Los soldados hicieron lo que han hecho tantas veces antes, en Siria, en Chechenia, en Georgia: cometer terribles abusos. Y Putin y sus oficiales hicieron lo que han hecho tantas veces antes: mentir para cubrir sus crímenes.

Los funcionarios de defensa rusos afirmaron que las fotos y los videos que aparecieron el 2 de abril, mostrando a civiles asesinados, con disparos en la cabeza, algunos con las manos y las piernas atadas, eran falsos, diciendo que sus tropas se fueron antes de que se produjeran los asesinatos. “Las tropas abandonaron la ciudad el 30 de marzo”, dijo el Ministerio de Defensa en un comunicado. “¿Dónde estuvieron las imágenes durante cuatro días? Su ausencia solo confirma que son falsas”.

La fecha fue muy clara.

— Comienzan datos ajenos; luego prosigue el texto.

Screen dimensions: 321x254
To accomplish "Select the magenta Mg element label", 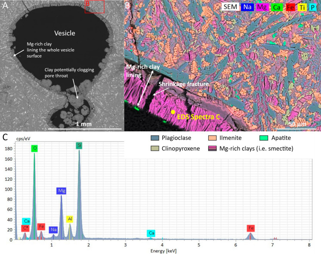I will tap(262, 7).
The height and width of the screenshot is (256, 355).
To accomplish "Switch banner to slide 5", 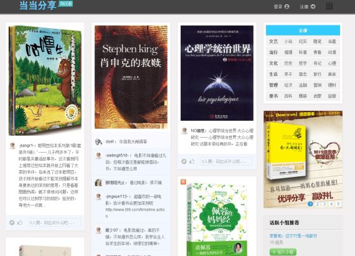I will tap(338, 204).
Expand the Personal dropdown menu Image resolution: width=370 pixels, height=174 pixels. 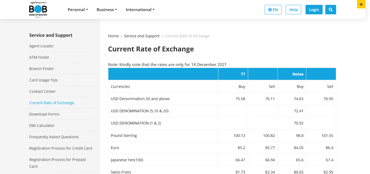[78, 10]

El ministro de Relaciones Exteriores Serguéi Lavrov, uno de los más avezados maestros del giro en el discurso de Putin, redobló el torpe encubrimiento, insistiendo en que “las fuerzas rusas abandonaron la zona de la ciudad de Bucha ya el 30 de marzo”.

No obstante, las imágenes satelitales disponibles públicamente de la empresa de tecnología espacial Maxar, tomadas el 18 de marzo mientras las tropas rusas tenían el control, mostraban a los civiles muertos a la orilla de la carretera exactamente en los mismos lugares que las fuerzas ucranianas descubrieron cuando volvieron a entrar en la ciudad a principios de abril.

Mientras que un video grabado con un dron antes del 10 de marzo mostraba a un ciclista muerto por disparos de las tropas rusas. Las fuerzas ucranianas encontraron su cuerpo semanas después, exactamente en el lugar donde cayó. Fuente: CNN Español.